No one from Zhelyazkov’s group has been charged because there was no evidence that they had opened fire.

Separately on June 17, the Interior Ministry issued its latest denial that any organised crime group in Bulgaria had political protection.

Meanwhile, Tsatsarov announced that an investigator, Ivan Hristov – who among other things was involved in an investigation into the 2001 murder of Zhelyazkov’s wife, brother and a bodyguard, was under investigation by Sofia City Prosecutor’s Office after it emerged that Hristov combined his judiciary work with owning a hotel that he also managed.

Hristov is currently in hospital. The National Revenue Agency initiated a full-scale tax audit of his hotel.

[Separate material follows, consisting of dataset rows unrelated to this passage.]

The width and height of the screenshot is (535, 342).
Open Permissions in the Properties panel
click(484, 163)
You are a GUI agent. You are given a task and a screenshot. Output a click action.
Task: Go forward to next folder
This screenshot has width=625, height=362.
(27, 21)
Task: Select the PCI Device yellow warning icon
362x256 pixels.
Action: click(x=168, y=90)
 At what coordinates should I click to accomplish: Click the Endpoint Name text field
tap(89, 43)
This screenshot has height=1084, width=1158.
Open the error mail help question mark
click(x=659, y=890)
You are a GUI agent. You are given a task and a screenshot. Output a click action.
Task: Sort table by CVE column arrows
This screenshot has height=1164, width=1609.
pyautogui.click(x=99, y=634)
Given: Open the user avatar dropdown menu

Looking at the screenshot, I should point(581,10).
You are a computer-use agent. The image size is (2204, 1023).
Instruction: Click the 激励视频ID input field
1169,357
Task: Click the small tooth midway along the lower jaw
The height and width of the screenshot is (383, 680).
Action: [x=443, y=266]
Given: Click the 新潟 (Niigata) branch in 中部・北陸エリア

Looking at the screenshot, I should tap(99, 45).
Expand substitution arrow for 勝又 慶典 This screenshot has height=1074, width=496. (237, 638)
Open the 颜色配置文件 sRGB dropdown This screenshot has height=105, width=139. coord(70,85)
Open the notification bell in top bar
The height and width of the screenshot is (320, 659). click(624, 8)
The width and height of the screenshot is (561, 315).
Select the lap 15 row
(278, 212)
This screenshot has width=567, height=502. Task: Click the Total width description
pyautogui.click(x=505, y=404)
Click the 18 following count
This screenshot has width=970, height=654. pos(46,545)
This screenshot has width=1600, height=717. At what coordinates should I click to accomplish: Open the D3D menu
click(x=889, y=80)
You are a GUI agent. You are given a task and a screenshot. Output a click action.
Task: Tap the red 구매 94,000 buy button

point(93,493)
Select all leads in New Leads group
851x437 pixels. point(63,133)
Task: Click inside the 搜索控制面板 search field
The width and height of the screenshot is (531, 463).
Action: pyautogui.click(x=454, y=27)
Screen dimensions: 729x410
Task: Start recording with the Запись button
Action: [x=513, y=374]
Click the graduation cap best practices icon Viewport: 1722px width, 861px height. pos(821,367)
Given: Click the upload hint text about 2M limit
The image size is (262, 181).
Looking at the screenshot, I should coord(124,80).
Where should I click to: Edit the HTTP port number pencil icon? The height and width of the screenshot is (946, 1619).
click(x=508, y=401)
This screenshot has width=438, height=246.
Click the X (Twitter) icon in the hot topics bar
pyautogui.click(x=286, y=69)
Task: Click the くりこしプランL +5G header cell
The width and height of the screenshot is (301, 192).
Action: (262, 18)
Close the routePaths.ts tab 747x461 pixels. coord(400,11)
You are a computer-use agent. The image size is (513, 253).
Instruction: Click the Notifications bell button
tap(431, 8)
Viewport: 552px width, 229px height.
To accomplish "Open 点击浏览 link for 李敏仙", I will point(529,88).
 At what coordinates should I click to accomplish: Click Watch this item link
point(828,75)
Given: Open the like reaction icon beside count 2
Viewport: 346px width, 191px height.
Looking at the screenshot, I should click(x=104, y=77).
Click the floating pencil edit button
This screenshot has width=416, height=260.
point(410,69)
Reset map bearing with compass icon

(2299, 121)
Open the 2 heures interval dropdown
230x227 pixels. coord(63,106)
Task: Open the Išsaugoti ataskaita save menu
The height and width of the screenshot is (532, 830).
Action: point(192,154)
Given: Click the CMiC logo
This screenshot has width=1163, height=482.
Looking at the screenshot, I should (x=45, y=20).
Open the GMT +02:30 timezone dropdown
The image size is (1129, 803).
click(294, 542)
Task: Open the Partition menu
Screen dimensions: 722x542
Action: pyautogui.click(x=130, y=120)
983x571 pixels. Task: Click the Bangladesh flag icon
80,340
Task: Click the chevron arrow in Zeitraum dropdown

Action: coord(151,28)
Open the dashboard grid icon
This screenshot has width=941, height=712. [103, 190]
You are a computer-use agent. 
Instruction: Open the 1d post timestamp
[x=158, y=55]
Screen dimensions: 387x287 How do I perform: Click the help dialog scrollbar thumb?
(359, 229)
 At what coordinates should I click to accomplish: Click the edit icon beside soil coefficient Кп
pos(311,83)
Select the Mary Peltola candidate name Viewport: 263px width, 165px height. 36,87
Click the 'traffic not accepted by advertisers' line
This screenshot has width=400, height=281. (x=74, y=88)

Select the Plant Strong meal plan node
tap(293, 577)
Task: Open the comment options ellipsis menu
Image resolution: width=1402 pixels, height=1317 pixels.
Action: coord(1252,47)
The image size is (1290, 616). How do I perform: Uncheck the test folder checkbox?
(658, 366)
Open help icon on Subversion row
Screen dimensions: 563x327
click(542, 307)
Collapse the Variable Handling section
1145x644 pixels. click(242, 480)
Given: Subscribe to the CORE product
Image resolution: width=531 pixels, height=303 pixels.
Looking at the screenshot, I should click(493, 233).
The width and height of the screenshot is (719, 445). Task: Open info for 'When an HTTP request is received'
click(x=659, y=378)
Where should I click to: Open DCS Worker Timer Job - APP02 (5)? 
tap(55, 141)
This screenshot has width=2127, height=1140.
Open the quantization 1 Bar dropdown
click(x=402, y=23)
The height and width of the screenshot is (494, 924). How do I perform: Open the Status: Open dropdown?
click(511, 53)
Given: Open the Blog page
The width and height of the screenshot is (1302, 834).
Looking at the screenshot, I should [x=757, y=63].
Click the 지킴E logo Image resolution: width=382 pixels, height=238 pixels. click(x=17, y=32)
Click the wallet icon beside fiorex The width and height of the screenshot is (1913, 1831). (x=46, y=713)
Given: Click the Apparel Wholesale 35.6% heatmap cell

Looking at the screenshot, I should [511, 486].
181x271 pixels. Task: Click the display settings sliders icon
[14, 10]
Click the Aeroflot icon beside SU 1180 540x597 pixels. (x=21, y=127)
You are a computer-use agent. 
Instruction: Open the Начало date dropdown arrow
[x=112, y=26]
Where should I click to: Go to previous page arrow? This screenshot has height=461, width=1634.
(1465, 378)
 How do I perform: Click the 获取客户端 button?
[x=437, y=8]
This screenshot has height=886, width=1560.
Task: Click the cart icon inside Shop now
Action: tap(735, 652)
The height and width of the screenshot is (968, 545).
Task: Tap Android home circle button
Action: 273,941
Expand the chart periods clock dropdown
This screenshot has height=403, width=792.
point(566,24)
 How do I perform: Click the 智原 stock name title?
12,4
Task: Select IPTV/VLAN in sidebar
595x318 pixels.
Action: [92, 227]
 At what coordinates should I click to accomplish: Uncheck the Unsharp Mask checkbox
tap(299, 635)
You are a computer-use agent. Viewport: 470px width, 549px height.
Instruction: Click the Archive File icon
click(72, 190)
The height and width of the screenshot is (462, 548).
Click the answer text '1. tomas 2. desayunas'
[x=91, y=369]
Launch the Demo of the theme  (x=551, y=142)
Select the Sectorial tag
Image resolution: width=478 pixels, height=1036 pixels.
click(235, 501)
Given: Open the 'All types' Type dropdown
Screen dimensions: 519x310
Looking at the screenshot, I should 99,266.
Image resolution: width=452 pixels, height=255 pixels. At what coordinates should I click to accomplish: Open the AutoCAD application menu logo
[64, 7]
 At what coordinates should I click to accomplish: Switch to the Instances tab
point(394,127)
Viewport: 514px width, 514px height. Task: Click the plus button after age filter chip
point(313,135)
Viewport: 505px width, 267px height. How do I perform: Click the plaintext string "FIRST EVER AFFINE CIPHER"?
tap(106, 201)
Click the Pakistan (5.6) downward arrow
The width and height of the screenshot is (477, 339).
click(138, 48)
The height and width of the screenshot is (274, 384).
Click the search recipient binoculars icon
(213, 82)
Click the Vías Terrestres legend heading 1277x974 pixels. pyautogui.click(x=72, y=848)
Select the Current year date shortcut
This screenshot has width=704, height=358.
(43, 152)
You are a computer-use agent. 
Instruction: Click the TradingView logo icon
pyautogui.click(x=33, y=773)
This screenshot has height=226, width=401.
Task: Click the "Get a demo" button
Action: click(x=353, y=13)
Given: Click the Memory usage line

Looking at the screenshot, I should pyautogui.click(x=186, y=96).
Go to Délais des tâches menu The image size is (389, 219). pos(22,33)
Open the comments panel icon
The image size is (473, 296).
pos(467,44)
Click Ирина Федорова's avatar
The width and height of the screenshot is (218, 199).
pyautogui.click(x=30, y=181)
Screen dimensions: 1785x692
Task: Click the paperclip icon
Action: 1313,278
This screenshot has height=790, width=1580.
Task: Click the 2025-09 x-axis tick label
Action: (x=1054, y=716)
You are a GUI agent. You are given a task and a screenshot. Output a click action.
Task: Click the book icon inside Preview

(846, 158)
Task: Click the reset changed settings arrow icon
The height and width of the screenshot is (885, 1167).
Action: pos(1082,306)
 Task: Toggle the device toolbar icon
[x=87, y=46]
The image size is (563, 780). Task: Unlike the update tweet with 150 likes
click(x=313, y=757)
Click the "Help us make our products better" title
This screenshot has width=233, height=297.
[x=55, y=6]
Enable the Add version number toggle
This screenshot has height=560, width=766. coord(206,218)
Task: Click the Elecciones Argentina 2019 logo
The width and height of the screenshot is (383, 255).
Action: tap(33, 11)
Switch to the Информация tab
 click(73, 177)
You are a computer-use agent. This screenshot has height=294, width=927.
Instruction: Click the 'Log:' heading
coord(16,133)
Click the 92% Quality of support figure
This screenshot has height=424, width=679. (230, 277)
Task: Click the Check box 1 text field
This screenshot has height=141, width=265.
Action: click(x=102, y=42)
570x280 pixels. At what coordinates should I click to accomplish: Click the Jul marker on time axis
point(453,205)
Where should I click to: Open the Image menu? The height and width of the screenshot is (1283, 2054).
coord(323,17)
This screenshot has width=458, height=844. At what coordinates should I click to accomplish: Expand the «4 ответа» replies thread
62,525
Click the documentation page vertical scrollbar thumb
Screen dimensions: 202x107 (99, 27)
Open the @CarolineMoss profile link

Tsatsarov said that such conduct by a member of the judiciary was unacceptable.

“And having been tolerated for so long at the local level, we areclearly showing that we will not tolerate it. Let the colleague heal, which I think will be very soon, and maybe you will learn more things,” Tsatsarov said.

The Prosecutor-General said that after Zhelyazkov had been released from jail (“The Eyes” five-year sentenced ended in 2012) he had regained his place in legal and illegal activities.

“This, in many cases was not monitored. Let alone an investigation,” Tsatsarov said.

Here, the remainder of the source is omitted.